La soirée n’avait pas commencé depuis une demi-heure que surgissait sur la scène une jeune femme en robe de soirée qui n’avait rien à faire là. A priori. Son nom ? Marie s’infiltre. Son objectif : montrer son derrière. Et rendre hommage à la « cul-ture » en faisant des rimes en « cul ». Puis faire une déclaration d’amour à Louis Garrel comme si on était encore en 2008. Un happening raté, gênant, mais le pire, c’est que c’était l’un des rares moments avec un peu d’aspérités.

Marie s'infiltre et Antoine de Caunes, aux Césars 2022.
Marie s'infiltre et Antoine de Caunes, aux Césars 2022. - Laurent VU / Sipa

Les larmes de Xavier Dolan

S’il n’y avait qu’une image à garder de cette édition, ce serait celle de l’hommage de Xavier Dolan à Gaspard Ulliel. L’acteur français est mort à 37 ans, il y a un mois. Le réalisateur canadien, qui l’a dirigé dans Juste la fin du monde, a honoré sa mémoire en lisant une lettre, trébuchant parfois d’émotion sur les mots, les larmes impossibles à retenir. Gaspard « aurait détesté ce type d’éloges. Il aurait perçu dans cette glorification, un manque d’élégance. Et il était très élégant », a dit le Québécois. Et d’ajouter : « C’est tout un monde qui a pleuré Gaspard. C’est tout un monde qui le pleure encore ». Dans la salle, il y avait du chagrin.

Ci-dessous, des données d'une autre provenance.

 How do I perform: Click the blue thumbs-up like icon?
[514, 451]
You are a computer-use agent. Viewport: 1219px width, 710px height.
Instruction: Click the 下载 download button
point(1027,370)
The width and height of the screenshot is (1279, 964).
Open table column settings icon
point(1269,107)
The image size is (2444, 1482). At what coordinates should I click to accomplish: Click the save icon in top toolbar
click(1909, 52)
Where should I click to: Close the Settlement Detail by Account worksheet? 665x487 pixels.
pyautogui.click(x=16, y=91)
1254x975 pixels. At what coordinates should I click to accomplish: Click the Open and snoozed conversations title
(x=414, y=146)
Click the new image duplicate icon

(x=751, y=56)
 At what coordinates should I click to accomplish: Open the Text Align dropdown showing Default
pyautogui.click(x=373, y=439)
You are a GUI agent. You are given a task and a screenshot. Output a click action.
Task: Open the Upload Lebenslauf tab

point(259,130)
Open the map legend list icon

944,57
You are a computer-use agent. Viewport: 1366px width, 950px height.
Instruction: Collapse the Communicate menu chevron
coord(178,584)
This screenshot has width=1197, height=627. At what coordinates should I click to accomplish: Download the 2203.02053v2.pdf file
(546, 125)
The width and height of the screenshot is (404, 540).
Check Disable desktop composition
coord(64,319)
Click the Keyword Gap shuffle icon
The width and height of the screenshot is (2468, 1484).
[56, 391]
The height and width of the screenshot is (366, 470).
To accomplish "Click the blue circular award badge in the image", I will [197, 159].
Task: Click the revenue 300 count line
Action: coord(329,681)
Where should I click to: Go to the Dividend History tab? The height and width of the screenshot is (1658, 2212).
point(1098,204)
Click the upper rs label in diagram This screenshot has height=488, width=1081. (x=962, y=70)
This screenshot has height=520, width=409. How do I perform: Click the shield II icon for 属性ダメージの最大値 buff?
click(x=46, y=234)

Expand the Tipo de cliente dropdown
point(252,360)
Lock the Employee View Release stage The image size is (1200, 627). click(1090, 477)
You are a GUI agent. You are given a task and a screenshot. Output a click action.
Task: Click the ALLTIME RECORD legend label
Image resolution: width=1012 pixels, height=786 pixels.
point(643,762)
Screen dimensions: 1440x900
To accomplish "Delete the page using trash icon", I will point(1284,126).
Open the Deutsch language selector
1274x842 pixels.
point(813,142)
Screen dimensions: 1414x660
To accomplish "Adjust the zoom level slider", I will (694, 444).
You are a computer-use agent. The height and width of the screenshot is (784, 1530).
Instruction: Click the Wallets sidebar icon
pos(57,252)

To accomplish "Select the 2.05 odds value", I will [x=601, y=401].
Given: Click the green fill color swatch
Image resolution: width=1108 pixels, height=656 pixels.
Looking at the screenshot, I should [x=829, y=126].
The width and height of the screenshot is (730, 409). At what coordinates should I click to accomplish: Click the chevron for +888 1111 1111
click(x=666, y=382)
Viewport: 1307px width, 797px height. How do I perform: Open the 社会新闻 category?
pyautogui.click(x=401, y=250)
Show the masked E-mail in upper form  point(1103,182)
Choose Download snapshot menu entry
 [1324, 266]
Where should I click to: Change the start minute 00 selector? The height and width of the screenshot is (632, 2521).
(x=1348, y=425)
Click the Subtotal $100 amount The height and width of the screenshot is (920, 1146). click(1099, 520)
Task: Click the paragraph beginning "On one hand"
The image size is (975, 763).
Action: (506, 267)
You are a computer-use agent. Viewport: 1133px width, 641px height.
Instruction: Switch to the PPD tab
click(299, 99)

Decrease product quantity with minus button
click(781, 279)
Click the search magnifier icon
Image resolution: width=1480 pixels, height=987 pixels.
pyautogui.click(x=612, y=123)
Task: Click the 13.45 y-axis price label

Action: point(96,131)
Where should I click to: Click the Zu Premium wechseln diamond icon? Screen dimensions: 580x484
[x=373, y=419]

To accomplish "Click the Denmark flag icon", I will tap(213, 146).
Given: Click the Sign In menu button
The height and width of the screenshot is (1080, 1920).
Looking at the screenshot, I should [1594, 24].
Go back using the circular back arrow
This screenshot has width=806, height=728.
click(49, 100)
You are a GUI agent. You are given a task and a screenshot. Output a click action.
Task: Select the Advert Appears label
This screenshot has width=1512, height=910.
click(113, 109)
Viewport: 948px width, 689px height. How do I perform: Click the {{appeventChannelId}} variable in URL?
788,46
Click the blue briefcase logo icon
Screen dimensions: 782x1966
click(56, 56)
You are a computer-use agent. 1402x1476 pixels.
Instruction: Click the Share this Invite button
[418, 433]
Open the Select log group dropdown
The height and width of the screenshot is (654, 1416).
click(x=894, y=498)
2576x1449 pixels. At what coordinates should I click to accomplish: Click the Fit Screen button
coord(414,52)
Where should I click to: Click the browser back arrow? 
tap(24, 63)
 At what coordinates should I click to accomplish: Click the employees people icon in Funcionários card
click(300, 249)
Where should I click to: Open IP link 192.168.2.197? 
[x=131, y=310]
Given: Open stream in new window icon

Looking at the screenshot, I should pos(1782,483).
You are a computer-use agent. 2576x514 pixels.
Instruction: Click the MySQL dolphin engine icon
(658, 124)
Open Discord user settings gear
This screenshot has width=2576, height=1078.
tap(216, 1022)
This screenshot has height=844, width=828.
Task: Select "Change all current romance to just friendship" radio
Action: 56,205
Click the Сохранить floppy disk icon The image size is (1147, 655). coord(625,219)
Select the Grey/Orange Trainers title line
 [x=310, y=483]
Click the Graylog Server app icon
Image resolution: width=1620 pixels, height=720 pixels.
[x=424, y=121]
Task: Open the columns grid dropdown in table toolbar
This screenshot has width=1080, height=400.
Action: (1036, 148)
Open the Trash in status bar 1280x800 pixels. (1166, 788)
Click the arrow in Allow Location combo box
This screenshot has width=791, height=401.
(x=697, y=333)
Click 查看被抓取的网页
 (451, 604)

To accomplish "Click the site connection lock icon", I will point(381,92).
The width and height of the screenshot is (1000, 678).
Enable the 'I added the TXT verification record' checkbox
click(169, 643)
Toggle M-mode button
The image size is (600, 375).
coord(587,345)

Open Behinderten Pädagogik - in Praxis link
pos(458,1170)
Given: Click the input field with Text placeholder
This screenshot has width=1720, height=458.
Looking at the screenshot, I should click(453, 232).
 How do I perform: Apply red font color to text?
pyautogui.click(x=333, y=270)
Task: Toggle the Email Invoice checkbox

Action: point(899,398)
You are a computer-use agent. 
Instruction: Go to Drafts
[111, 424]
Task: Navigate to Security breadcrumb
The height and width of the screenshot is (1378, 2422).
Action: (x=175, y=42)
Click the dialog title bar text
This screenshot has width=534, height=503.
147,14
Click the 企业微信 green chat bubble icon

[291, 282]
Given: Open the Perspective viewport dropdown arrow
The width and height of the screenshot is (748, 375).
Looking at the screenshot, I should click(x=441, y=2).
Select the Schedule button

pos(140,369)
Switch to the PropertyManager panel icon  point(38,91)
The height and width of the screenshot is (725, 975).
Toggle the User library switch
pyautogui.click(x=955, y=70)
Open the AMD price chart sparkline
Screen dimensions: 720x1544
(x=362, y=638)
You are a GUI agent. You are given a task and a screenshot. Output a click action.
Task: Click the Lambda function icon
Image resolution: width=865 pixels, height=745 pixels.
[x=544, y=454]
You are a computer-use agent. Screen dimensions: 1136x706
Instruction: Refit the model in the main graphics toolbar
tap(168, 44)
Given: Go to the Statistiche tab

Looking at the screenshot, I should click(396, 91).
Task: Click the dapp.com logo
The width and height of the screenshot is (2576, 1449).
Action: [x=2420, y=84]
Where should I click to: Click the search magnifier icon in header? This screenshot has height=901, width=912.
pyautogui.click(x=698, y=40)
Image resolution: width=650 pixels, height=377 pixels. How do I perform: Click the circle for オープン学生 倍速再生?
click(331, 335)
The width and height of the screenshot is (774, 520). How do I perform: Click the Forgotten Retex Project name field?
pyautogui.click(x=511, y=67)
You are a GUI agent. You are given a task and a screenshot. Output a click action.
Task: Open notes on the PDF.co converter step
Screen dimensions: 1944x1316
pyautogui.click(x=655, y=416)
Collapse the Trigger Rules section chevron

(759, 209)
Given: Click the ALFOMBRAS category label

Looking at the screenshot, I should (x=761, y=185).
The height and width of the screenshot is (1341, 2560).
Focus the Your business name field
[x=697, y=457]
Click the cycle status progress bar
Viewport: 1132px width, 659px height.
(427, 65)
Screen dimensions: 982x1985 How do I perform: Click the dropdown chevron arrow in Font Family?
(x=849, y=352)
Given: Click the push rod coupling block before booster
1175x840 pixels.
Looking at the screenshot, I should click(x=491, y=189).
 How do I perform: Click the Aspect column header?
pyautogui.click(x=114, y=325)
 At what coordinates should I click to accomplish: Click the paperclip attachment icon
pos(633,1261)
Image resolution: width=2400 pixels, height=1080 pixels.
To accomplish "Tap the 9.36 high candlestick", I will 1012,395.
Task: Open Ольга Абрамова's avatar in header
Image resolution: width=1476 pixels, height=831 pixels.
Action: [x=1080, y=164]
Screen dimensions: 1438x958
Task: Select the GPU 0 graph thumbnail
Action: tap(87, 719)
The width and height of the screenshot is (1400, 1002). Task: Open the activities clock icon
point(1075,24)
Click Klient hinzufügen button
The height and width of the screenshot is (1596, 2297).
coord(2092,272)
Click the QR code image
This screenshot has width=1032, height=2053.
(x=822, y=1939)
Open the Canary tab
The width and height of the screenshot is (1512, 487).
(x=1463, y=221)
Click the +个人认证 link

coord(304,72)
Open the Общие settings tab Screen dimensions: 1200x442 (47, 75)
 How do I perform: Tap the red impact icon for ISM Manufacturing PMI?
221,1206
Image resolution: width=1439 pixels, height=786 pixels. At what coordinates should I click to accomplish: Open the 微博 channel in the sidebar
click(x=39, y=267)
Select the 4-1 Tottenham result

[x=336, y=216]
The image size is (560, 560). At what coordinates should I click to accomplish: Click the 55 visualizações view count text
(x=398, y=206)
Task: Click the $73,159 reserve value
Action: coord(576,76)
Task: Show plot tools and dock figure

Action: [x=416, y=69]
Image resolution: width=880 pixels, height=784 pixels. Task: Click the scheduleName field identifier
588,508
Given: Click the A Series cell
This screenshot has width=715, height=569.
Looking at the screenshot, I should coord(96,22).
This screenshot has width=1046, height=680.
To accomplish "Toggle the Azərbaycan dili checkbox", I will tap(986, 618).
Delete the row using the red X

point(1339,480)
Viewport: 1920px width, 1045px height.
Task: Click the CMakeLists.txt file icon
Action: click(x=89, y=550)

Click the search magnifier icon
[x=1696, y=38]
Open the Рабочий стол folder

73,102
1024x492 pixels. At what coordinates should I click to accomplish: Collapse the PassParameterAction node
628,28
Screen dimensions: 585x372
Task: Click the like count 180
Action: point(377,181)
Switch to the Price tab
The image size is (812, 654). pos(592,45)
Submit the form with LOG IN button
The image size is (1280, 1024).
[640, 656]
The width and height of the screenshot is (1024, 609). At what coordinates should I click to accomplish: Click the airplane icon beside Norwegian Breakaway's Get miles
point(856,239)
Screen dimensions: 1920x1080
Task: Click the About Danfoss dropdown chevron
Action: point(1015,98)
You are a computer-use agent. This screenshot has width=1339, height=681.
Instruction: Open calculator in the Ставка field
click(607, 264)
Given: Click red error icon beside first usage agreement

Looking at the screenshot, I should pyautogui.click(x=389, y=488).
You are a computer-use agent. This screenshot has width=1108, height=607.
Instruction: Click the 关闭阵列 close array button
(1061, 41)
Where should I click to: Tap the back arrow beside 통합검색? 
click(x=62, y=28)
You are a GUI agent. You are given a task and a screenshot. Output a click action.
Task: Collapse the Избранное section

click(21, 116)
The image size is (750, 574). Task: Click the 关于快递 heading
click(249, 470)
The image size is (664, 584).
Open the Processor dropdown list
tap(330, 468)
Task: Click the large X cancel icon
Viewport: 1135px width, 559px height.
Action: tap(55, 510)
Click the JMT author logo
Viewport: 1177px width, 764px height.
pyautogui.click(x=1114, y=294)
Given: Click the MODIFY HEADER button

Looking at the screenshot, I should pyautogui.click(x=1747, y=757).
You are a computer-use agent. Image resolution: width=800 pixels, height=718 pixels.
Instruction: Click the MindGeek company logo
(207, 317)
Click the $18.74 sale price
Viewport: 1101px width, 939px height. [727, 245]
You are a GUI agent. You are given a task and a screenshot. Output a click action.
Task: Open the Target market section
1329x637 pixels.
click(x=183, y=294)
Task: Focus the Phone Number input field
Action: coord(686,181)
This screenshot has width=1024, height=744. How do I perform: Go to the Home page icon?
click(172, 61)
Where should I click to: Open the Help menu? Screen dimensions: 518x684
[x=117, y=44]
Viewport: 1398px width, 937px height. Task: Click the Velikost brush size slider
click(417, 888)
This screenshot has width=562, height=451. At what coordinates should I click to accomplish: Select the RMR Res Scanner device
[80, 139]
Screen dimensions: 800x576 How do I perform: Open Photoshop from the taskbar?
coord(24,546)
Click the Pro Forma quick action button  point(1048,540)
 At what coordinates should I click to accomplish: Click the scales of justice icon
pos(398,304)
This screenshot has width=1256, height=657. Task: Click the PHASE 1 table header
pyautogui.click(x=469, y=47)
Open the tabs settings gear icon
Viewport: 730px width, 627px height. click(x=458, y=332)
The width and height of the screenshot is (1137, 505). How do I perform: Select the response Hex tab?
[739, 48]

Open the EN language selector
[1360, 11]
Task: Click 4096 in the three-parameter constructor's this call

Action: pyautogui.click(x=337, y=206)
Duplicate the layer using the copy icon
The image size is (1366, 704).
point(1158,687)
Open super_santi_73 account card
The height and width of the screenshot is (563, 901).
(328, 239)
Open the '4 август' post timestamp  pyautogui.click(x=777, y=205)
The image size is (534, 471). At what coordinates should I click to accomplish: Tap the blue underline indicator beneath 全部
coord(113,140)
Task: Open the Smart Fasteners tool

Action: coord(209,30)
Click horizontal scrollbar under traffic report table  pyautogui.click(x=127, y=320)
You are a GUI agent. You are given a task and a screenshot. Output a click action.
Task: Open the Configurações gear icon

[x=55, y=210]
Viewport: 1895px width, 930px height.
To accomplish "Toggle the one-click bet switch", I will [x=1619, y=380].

Un discours ! Un discours !

Dans les remerciements marquants, piochons ci et là. Le « Tais-toi ! Maintenant ! Tais-toi ! » (en français dans le texte) de Cate Blanchett s’amusant à mettre fin à l’ovation qui lui était adressée pour son César d’honneur, ou les rires nerveux de Vincent Lacoste, meilleur acteur dans un second rôle pour Illusion perdues, capital sympathie à son paroxysme. Il y a aussi eu le César de la meilleure actrice dans un meilleur second rôle attribué à une actrice non professionnelle – ou du moins pas encore, car elle exerce son métier d’aide-soignante – Aissatou Diallo Sagna pour La Fracture. Egalement les pas de danse de Benoît Magimel, sacré meilleur acteur pour De son vivant. Une manière de piétiner ceux qui jugent sa carrière agonisante ? Arthur Harari, César du meilleur scénario original, a quant à lui fustigé les plateformes de streaming. Coup de gueule aussi, avec Jean-Charles Ostorero, producteur du Sommet des dieux, César du meilleur film d’animation. Il fut l’un des seuls à qui l’on a tenté de couper la parole pour cause de remerciements à rallonge. Caroline Vié, journaliste cinéma de 20 Minutes bouillait en coulisses : « Le manque de respect d’Antoine de Caunes à l’égard de cette équipe me scandalise ! »

Et le palmarès dans tout ça ?

Ces 47e César ont fait triompher des films réalisés par des hommes : Illusions perdues de Xavier Giannoli, sept statuettes dont meilleur film et meilleure adaptation, et Annette, de Leos Carax, cinq trophées dont meilleure réalisation. Ce sont les deux seuls longs-métrages à avoir reçu plus d’une compression. Le « film de bonshommes », Bac Nord, est reparti bredouille malgré ses sept nominations. Titane a aussi quitté L’Olympia sans rien, mais ce n’est pas vraiment une surprise : avec seulement quatre citations au compteur, la Palme d’or 2021 n’apparaissait pas comme la chouchoute des votants. L’Evénement d’Audrey Diwan a été récompensé à travers son actrice principale, Anamaria Vartolomei – mais on s’attendait à davantage. Ce film qui a reçu le Lion d’or à Venise l’an passé s’était imposé comme un des sommets ciné des mois écoulés.